I upgraded to the x570 Aorus Ultra and got myself a couple of NVME M.2s from Sabrent and addlink. While I wouldn't say I'm 'disappointed' because my OS does run faster, I really haven't noticed that much of a speed bump when working with libraries. Kontakt still loads in samples about the same rate it did before and it's all sitting on the same M.2 drive, including the DAW itself.


----------



## Wunderhorn (May 29, 2020)

MarcHedenberg said:


> I upgraded to the x570 Aorus Ultra and got myself a couple of NVME M.2s from Sabrent and addlink. While I wouldn't say I'm 'disappointed' because my OS does run faster, I really haven't noticed that much of a speed bump when working with libraries. Kontakt still loads in samples about the same rate it did before and it's all sitting on the same M.2 drive, including the DAW itself.



If you are connecting this external NVMe via USB you won't see much difference because there won't be enough bandwidth to go through that bottleneck. There are only few solutions out there to get NVMe speed - for example the TB3 Thunderblade by OWC.


----------



## Technostica (May 29, 2020)

Wunderhorn said:


> If you are connecting this external NVMe via USB you won't see much difference because there won't be enough bandwidth to go through that bottleneck. There are only few solutions out there to get NVMe speed - for example the TB3 Thunderblade by OWC.


He's upgraded to a motherboard that supports multiple PCIe *4.0* NVMe SSDs so presumably he's using internal drives and I'm guessing PCIe 4.0 ones at that.

I've heard people say that the jump from SATA to PCIe 3.0 4x is only noticeable with certain libraries, so the jump from PCIe 3.0 4x to PCIe 4.0 4x is likely to be even less noticeable. Especially as the current 4.0 drives aren't getting close to saturating the buss yet. So even the headline best case gains are 50% or less which is dramatically less than the jump from SATA to 3.0 x4.


----------



## MarcHedenberg (May 29, 2020)

Technostica said:


> He's upgraded to a motherboard that supports multiple PCIe *4.0* NVMe SSDs so presumably he's using internal drives and I'm guessing PCIe 4.0 ones at that.
> 
> I've heard people say that the jump from SATA to PCIe 3.0 4x is only noticeable with certain libraries, so the jump from PCIe 3.0 4x to PCIe 4.0 4x is likely to be even less noticeable. Especially as the current 4.0 drives aren't getting close to saturating the buss yet. So even the headline best case gains are 50% or less which is dramatically less than the jump from SATA to 3.0 x4.



Yup. Using internal drives. About the only library I think that has benefitted is BBCSO, which does load in almost instantly now, but Kontakt still feels about the same.


----------



## jbuhler (May 29, 2020)

BassClef said:


> Anyone saying SSD is a replacement for RAM is poorly educated not the subject.
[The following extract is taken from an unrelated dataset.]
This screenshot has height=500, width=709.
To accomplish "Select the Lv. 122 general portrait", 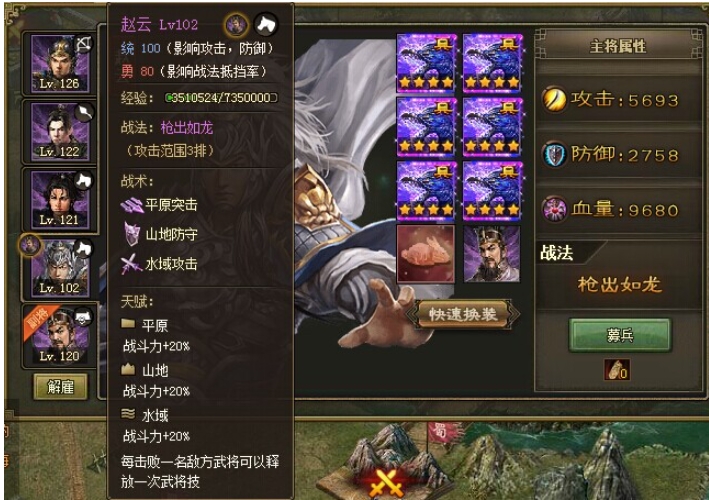I will [x=59, y=132].
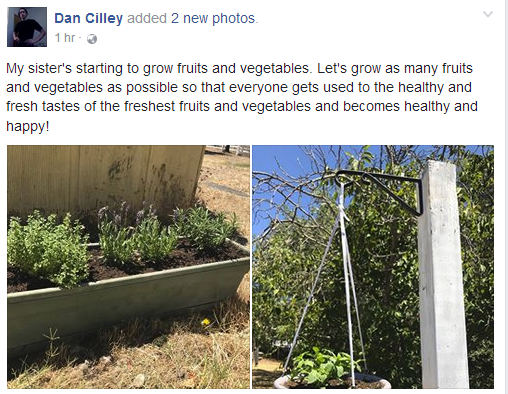Click the word 'added' in post header
Screen dimensions: 508x394
tap(147, 18)
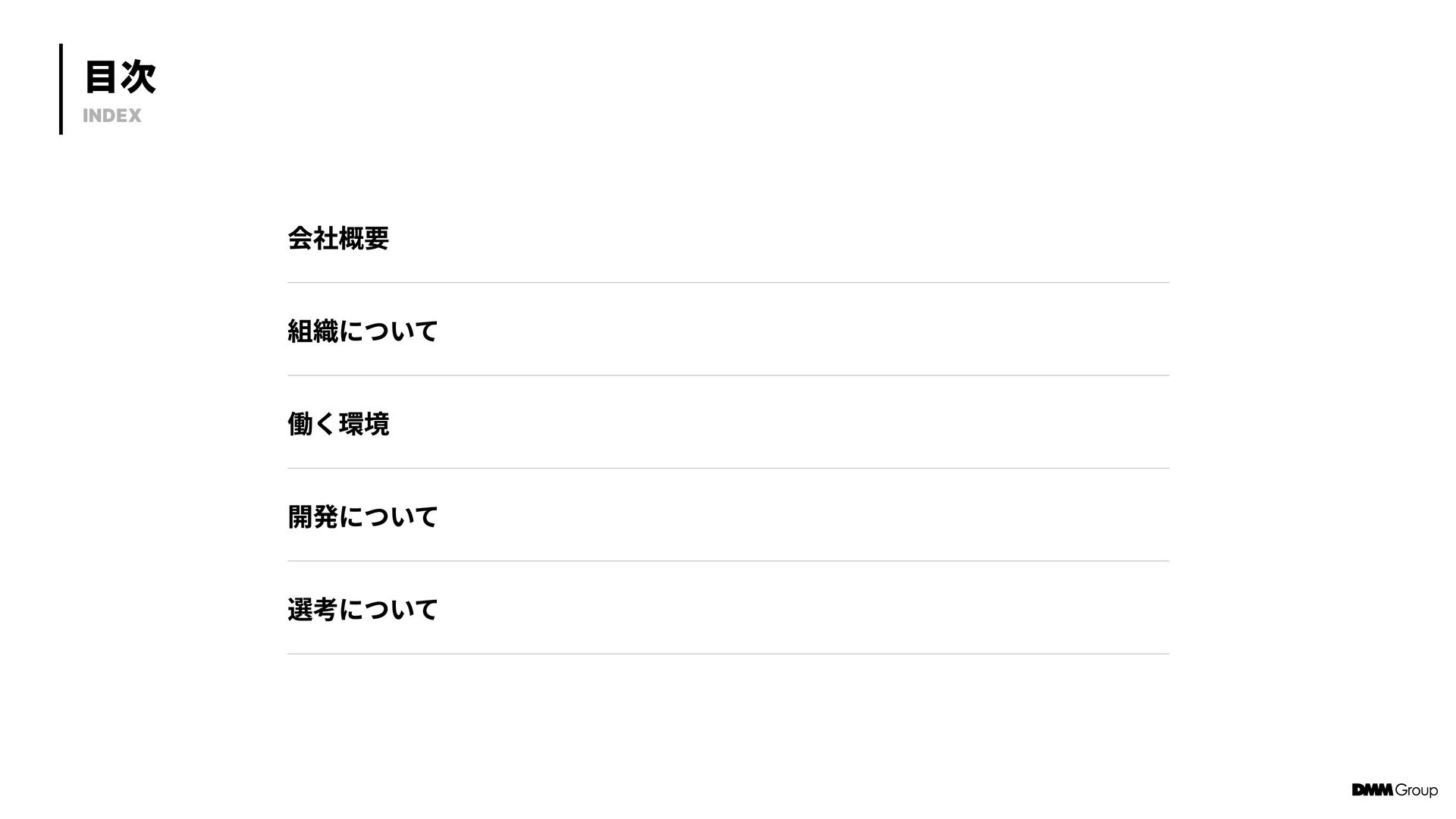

Most VI users that have SSDs use external ones, where the SSD drive itself is a SATA3 type, connected to the pc via USB or Thunderbolt. I use a USB3 connection to my iMAC which is approximately the same transfer speed of my SATA3 SSDs, so I am getting "close to" as fast as I can get from the SSD drives. This loads my samples very quickly, plenty fast enough for nearly any VI use.
> 
> Now if you want to get the samples into your pc RAM even faster, you must give up SATA3 SSDs and get NVMe type SSD drives. These are more expensive but can transfer data up to 7 times faster than SATAe drives. However, you must have the propers NVMe sockets inside your pc to use them. (or you can get external ones and Thunderbolt III which is even more expensive) Most folks consider the NMVe SSDs as "overkill" when working with samples in a DAW and therefore purchase the SATA3 SSDs.
> 
> Hope this helps.


This is more or less my set up. Have you experienced any bottlenecks as you've increased the size of the SSDs? I haven't benchmarked it, but it seems that since I've moved from 1TB SSDs to 2TB SSDs that I occasionally have issues, especially if I'm drawing too many instruments from the same SSD. It's not anything like the old HD days but just occasional dropouts and the disk indicator in Kontakt hitting red. This doesn't happen with libraries on my 1 TB drives.


----------



## easyrider (May 29, 2020)

MarcHedenberg said:


> Yup. Using internal drives. About the only library I think that has benefitted is BBCSO, which does load in almost instantly now, but Kontakt still feels about the same.



Kontakt won’t see a speed increase in loading with Nvme drives...

@EvilDragon can explain it further....


----------



## babylonwaves (May 29, 2020)

BassClef said:


> (or you can get external ones and Thunderbolt III which is even more expensive)




i'm in the market. anybody has checked out those?






OWC Express 4M2


Four M.2 SSD bays with pure adrenaline inducing Thunderbolt 3 performance.




eshop.macsales.com


----------



## babylonwaves (May 29, 2020)

easyrider said:


> Kontakt won’t see a speed increase in loading with Nvme drives...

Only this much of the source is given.